Written by Dr. Darcia Narvaez, the post states: “We know now that leaving babies to cry is a good way to make a less intelligent, less healthy but more anxious, uncooperative and alienated person who can pass the same or worse traits on to the next generation.” The vicious cycle continues! Nothing like a sweeping generalization to stoke the fires of fury and judgement.
Naturally, irresponsible statements like the quotation above cause defensiveness, which just quickens the cycle of judgement.
On one side, Crying it Out is often portrayed as allowing a three-week-old baby to shriek and cry to the point of vomiting and passing out. (Most popular sleep training methods like Ferber and Weissbluth recommend not starting a sleep routine until about four to six months of age.) On the other side, co-sleeping parents or attachment parenting parents are portrayed as fawning on their children and allowing the child to run the show, no matter what. (Actually, Dr. Sears, one of the popular proponents of Attachment Parenting encourages parents to use positive discipline and set limits.)

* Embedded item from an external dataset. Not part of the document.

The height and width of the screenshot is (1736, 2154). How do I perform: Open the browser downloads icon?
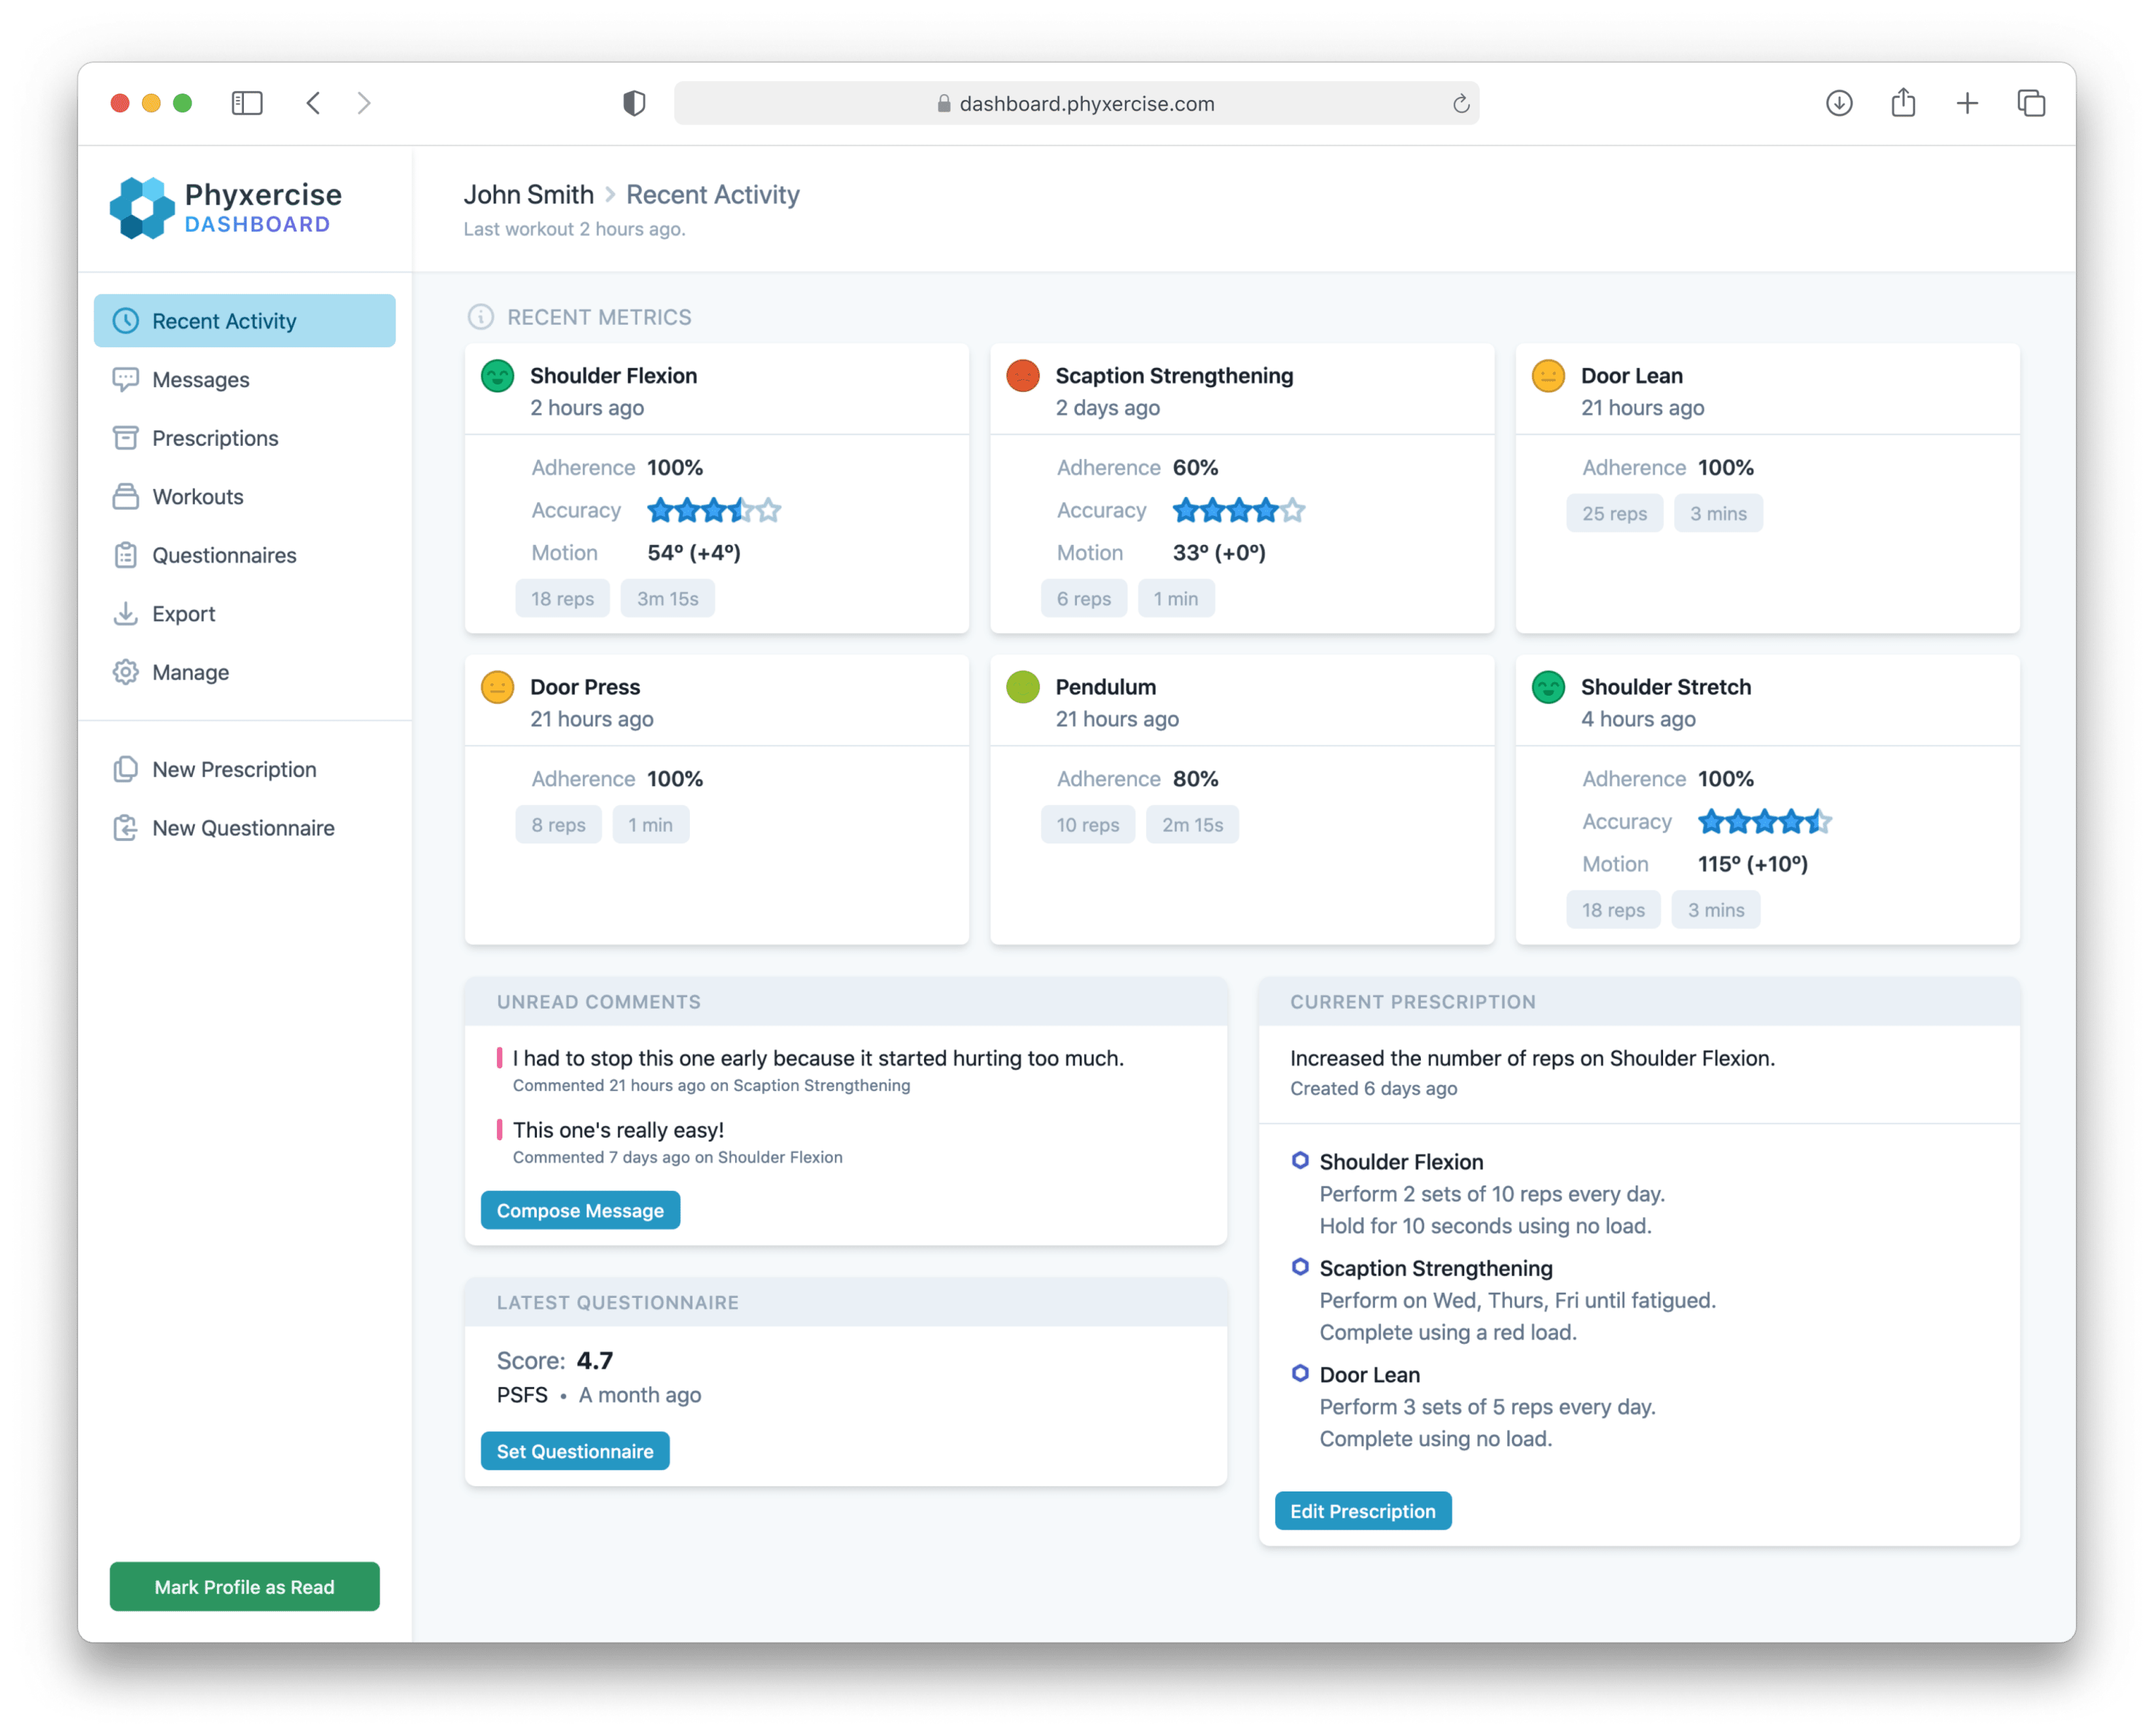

All sides of sleep-training or non-sleep-training arguments seem overly willing to throw extreme views and examples at each other. Those of us in the middle are left to wonder if one or the other is correct. Do my son’s anxieties stem from the two nights of crying it took before he began to fall asleep on his own? Is my daughter demanding and uncooperative because she was left to wail for hours in the dark?
Oh, wait! I never used the “Cry it Out” method with my daughter. Hmmmm. Then what on earth could it be? Her personality, maybe? Her age? My overly hovering parenting techniques? (And yes, I do tend to hover just a bit.) Perhaps she is in need of so much attention because she co-slept with us until 14 months? But how does that explain my son’s desire for lots of affection and attention? Could it be, just maybe, that they are children? Or, even more likely, it’s because we’re all just human beings.
How parents and caregivers choose to raise children is as individual and personal as it gets. Is at least one parent at home? Boy does that make a difference with sleep habits, doesn’t it? It also influences the decision to breastfeed or not. How big is your living space? Back in our 650 square foot apartment, we decided to co-sleep with my daughter to avoid waking up her brother during the night. That decision was based purely on proximity, not on any researched philosophies. It worked for us, but it may not have worked for others.
What angers me about so-called articles like the Psychology Today piece mentioned above, is that it’s clearly an attempt at divisiveness. Using “research” from a decade (and even a century!) ago, the author is merely asserting her agenda to chastise parents who don’t adhere to her beliefs. Dr. Narvaez is not providing new information – although she presents her assertions as a recent discovery with merit. It harms parents, especially first-time parents, and it causes rifts between people who should be offering up advice to one another with support, not judgement. There’s enough of that to go around without it masquerading as an unbiased and scientifically researched piece of information.
Hopefully the stigmas associated with most parenting choices (I hesitate to say all, but I can’t think of any without some sort of stigma.) won’t continue to keep parents from discussion how they parent and accepting that we’re all just trying to do the best we can for our children and ourselves.